Like many small business owners, C-19 has resulted in a sudden and prolonged loss of income. Some projects have been postponed, others cancelled, and a few reformatted to be delivered by other means. Many of the people we deal with have been furloughed and some have gone out of business. All of them are reeling from the financial impact of C-19, which will certainly inform their buying decisions when this immediate crisis is over. It’s a story told many times all over the world. My business is not alone.


In moments of despair it can feel like this is a permanent state. The world has stopped and been placed into a state of suspended animation for who knows how long. And whilst we struggle to survive throughout this period, bringing our work into our homes, juggling many competing demands on our time and energy, and wondering where our next pay check is coming from, it’s a miracle that we can hold some semblance of normality together, let alone hope.


There have been times in my life when I’ve screamed for the world to stop. To give me time to catch my breath and process what’s happening. We all need moments of respite. But as this crisis trundles on, it becomes more and more apparent that the world hasn’t actually stopped, it has evolved. It’s too early to say what it has and will evolve into, but it is already palpably different. And we are different too, because we have responded and adjusted to these new circumstances in our own ways. For some it has been a simple matter of survival and keeping it together; for others it has been an opportunity for reflection and planning; for some it has stimulated swathes of creativity. Whether you are surviving or thriving, your experience will have changed you.


This is not a time to load up on despair. We can be angry and rail against the horror of what we are having to endure; and we can question in no uncertain terms the decisions our governments are taking. But we should never lose hope. We have all been tested (some more than most), and the new world we are creating has the potential to transform our work, our politics, our families, our climate and our future.


I am not the sort of person is who believes that things happen for a reason, as if ordained by an invisible puppet master; or that tragedy can be justified because of the change it stimulates. But I do believe in humanity, and its potential to transcend the horrors of war, natural disasters, political upheaval, and personal tragedies. That is what we are doing right now, slowly, certainly and, hopefully, positively for the benefit of all citizens.

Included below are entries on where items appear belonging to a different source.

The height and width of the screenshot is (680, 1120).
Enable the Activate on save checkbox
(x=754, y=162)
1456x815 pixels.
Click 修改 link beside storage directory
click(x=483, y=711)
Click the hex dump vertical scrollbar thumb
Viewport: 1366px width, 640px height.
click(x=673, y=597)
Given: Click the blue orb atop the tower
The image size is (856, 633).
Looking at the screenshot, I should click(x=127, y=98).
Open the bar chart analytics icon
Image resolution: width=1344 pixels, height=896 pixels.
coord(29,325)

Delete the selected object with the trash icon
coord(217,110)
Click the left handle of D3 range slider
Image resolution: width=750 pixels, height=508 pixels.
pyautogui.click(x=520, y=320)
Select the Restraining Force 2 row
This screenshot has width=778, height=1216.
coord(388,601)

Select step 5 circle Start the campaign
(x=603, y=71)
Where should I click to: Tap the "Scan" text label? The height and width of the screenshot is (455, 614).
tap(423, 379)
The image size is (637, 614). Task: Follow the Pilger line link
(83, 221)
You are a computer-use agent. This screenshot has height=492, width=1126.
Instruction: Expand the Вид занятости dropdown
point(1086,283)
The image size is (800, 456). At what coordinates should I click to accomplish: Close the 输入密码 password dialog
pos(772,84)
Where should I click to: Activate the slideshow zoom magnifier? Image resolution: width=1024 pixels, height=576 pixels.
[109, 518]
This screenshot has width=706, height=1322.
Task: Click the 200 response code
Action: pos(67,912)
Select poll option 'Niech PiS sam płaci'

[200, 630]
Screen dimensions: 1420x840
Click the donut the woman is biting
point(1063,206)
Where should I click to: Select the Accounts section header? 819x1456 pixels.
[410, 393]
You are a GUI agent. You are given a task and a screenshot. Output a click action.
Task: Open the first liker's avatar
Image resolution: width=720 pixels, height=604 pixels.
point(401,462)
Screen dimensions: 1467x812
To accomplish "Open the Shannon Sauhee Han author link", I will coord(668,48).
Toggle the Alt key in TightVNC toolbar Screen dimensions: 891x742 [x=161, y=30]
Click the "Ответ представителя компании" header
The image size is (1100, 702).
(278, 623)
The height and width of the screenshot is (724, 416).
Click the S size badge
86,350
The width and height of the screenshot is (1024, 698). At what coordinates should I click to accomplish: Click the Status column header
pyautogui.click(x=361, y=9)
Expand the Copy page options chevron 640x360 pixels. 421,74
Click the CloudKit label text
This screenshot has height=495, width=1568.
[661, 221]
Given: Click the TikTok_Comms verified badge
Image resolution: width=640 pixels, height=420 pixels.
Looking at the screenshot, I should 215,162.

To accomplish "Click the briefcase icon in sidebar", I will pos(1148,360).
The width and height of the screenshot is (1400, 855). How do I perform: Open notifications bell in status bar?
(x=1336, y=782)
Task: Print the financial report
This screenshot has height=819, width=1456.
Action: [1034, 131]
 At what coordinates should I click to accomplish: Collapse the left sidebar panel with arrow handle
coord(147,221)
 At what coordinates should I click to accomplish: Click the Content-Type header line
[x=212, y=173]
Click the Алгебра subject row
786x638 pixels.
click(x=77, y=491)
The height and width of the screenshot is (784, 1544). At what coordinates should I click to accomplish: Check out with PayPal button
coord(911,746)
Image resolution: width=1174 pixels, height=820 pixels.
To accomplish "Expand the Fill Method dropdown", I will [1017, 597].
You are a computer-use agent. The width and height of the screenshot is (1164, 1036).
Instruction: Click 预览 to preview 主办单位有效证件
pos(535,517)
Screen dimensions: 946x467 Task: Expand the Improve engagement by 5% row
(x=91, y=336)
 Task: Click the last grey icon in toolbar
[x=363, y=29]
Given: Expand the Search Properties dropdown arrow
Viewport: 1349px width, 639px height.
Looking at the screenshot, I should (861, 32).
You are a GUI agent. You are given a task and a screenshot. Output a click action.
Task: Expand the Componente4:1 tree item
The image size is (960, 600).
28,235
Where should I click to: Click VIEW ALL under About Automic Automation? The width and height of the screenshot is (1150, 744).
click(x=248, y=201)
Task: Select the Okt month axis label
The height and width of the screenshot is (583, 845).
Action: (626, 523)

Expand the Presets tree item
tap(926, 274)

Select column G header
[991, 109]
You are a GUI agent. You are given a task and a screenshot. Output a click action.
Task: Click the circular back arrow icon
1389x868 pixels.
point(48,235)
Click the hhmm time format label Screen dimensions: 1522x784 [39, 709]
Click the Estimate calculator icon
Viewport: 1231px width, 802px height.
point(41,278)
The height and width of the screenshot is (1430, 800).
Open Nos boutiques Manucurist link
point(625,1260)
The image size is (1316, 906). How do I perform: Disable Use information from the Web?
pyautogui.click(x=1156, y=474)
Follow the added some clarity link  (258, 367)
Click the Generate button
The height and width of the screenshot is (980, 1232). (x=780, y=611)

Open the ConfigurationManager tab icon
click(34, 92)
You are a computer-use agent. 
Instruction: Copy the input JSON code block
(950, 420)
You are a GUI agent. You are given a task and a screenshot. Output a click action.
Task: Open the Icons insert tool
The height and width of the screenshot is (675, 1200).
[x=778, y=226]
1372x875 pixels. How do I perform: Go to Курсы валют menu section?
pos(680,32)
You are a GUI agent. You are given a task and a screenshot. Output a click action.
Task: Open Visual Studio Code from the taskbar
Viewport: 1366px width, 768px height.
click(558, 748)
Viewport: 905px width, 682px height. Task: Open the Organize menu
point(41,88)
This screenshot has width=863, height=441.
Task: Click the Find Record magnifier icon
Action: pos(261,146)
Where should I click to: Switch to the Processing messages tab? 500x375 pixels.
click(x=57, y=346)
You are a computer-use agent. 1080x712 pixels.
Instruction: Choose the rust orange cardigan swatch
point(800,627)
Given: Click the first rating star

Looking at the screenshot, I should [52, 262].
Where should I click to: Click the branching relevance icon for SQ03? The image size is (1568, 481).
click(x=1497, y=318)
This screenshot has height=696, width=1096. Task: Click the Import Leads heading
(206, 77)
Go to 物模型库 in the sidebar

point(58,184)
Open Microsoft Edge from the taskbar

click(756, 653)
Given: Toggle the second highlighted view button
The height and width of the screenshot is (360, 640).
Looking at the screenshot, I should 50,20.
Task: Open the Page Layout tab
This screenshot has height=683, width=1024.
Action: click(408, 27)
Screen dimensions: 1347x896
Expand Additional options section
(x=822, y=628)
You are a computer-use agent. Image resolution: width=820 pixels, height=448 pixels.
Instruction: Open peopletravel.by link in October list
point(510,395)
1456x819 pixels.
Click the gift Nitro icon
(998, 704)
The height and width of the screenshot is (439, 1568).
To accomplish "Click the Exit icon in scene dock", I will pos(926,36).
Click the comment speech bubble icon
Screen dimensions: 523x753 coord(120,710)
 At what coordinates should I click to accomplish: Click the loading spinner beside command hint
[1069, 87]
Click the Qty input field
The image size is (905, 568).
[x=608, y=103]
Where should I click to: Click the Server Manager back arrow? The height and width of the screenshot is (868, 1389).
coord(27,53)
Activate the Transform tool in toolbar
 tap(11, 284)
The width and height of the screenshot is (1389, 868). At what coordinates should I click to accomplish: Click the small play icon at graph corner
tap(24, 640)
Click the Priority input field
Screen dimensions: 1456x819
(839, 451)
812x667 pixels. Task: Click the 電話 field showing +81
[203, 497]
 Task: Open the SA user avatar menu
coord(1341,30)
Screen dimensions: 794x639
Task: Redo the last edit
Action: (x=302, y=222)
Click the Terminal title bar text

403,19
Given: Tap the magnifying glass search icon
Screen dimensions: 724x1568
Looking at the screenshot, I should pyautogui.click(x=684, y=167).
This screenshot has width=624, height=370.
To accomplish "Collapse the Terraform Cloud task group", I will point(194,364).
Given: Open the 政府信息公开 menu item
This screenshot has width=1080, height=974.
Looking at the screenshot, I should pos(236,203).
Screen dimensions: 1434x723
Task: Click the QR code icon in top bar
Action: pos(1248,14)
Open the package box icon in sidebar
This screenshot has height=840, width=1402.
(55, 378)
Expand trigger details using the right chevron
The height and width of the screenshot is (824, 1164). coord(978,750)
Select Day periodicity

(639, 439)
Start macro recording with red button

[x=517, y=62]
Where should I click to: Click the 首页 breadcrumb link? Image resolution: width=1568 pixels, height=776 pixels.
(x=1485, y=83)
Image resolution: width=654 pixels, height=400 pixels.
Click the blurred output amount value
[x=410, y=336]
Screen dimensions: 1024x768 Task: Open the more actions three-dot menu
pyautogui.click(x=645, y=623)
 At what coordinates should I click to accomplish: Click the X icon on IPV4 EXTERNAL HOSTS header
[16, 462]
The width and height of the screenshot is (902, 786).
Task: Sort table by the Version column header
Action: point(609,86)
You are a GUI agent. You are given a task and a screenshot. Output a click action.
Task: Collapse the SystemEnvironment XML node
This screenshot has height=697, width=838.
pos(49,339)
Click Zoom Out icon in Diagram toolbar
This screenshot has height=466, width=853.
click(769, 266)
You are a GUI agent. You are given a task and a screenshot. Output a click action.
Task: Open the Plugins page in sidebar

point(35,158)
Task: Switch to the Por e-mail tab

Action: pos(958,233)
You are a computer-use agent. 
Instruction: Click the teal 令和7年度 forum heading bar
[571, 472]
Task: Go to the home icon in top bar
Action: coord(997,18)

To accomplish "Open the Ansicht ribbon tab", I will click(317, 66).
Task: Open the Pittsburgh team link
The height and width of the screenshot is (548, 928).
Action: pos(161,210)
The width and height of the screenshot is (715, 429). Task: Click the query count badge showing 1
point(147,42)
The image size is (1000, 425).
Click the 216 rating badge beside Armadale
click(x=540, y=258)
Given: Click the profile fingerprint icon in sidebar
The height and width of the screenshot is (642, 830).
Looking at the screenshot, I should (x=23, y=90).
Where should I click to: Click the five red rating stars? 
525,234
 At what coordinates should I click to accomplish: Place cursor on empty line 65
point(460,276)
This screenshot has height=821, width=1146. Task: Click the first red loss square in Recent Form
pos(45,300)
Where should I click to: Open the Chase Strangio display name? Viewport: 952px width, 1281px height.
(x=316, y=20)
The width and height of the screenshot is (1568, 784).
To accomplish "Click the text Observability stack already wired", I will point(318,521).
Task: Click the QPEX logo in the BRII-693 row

The world I knew may have slowed, but it hasn’t stopped entirely. Some things may not come back, or if they do, they will come back differently. Some things I don't want to come back. And there will be new stuff coming along that wasn’t there before, which will become part of our new world. And I haven’t stopped. I haven’t stopped dreaming, making, designing, communicating, coaching, learning, surviving and, dare I say it, moving forward. I don’t believe I’m alone in that.